D) Eccedere con l’attività aerobica
Partendo dal presupposto che dopo 20’, circa, l’attività aerobica brucia prevalentemente i grassi, vediamo nelle palestre individui che corrono o pedalano come forsennati per ore ed ore, con risultati pressoché nulli, spesso ingerendo bevande zuccherine ad alto I.G., per cui l’organismo non è stimolato al consumo dei grassi. Ferma restando l’importanza dell’attività aerobica per la buona salute, di recente la sua efficacia nel dimagrimento è stata alquanto ridimensionata! Se calcoliamo il dispendio calorico di un’ora di aerobica, sicuramente ci deprimiamo, perché basta un piatto di pasta per recuperare tutto. Attualmente l’attenzione degli studiosi si è spostata su quello che viene definito EPOC: Excess Post-exercise Oxygen Consumption. Vale a dire il consumo di ossigeno nelle ore successive all’allenamento dovuto al ripristino di: scorte di glicogeno, metabolismo acido lattico, riassetto ormonale, abbassamento della temperatura interna.
Si è visto che l’attività aerobica eleva l’EPOC per 3 – 6 ore, mentre l’attività di tipo anaerobico lattacido lo fa per circa 13 ore: mantenendo quindi il metabolismo più attivo, per un periodo prolungato, facilita la lipolisi.
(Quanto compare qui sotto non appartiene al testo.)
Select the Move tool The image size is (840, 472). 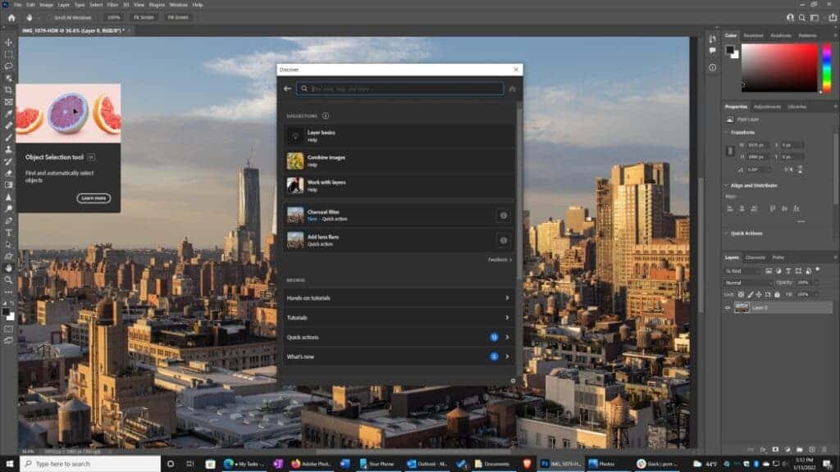coord(9,43)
Il mio consiglio è quello di fare entrambi i tipi di attività, oppure, per chi non ama l’allenamento con i pesi, effettuare sedute di interval training, alternate all’aerobica classica.

Perché le diete dimagranti spesso falliscono?
– Perché si focalizza l’attenzione sul peso e non sulla composizione corporea.
– Perché si focalizza l’attenzione sulle calorie e non sulla composizione della dieta in nutrienti.
– Perché riducendo troppo le calorie si rallenta il metabolismo.
– Perché anche quando si perde peso, in genere, non si impara un metodo, per cui i chili persi vengono recuperati con gli interessi.

Alcuni consigli per l’allenamento dell’area addominale
1) I muscoli addominali sono ricchi di fibre rosse, a contrazione lenta, per cui possono essere allenati anche di frequente, perché recuperano facilmente, non supererei però le 3 sedute settimanali.
2) Se il vostro addome è poco incisivo ed i muscoli hanno poco spessore, potete fare una delle 3 sedute utilizzando un sovraccarico.
3) Nell’allenamento dei muscoli addominali, enfatizzate l’intervento del trasverso (il vero artefice di un giro vita piccolo), curando molto l’esecuzione degli esercizi, l’espirazione e la retroversione del bacino.
4) Personalmente ho ottenuto, ed ottengo tuttora, ottimi risultati allenando gli addominali al mattino a digiuno (esclusa la seduta con sovraccarichi), pratica della quale sono stato uno dei primi a parlare in Italia, fin dall’inizio degli anni ’90. In questo momento della giornata, sfrutto l’interazione di diversi ormoni:
- il testosterone, che in queste ore è particolarmente alto ed aiuta a risparmiare, in parte, la massa muscolare dal catabolismo.
- il Gh ed il glucagone, elevati a causa dell’ipoglicemia, entrambi ormoni lipolitici.

Conclusioni
La forma ottimale per la prova costume non è un’utopia, ma è ottenibile da chiunque (anche se non tutti potranno esibire addominali a tartaruga), a condizione che si parta da uno stato di forma già accettabile e si sia molto motivati.